The royal engagement
A: think it's wonderful news for Prince Harry, for the U.K., for the world. It's been such a horrible year, and now we have Megan and Harry. Wonderfully positive statement.
Q: What does this do for the monarchy?
A: What it brings is a whole other gust of renewal and reformation. The fact that Meghan is a biracial divorcee is really remarkable … it shows how far the monarchy has traveled. And how now the inclusiveness of the monarchy is paramount. The fact that Harry can do this and the fact that Megan is 36 — you know, the incredible thing is she is the age that Diana was when she died — it's a whole different ballgame now in the monarchy.

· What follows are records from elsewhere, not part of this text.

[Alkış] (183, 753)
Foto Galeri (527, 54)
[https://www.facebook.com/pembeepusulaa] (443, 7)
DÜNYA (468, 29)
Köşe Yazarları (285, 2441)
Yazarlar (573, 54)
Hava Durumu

It is also easier now that William has a family and Harry's not going to get [the throne] unless something really strange happens. There's a sense as well of 'let Harry be Harry, let Harry have his pick.' You know that they're done with trying to force their sons to marry people they don't want to marry.
Q: Will the queen go to this wedding?
A: Oh, she will. I mean, she's going to love it.
Being connected
Q: How connected are you to your device?
A: 100 per cent. You know, my navel [is] attached to my iPhone. I've always been a news junkie and now that I have news alerts on my phone it's 24/7.
Q: Do you sleep with your phone?
A: I do, as a matter of fact. It's next to my bed.
Let's put it this way: it's never really off. I can't help myself. I think if you are in love with news, it's a hard habit to crack.
Q: If you could, for one more month, get your hands on Vanity Fair, who would be on the cover right now? What is the most important story?
A: The three generals at the White House. I'd like to do [a story on] Mattis, McMaster and Kelly. I'd call it Star Wars, because all these guys have stars but they're actually in different hierarchies from what their actual ranks are. I think the question is are they running the country or is Trump?
What is really going on between these three generals. They are supposed to be in harness together, but are they? Or are they competitive? Who's really in charge?
It's pretty fascinating to me and we're not really seeing much emphasis on that.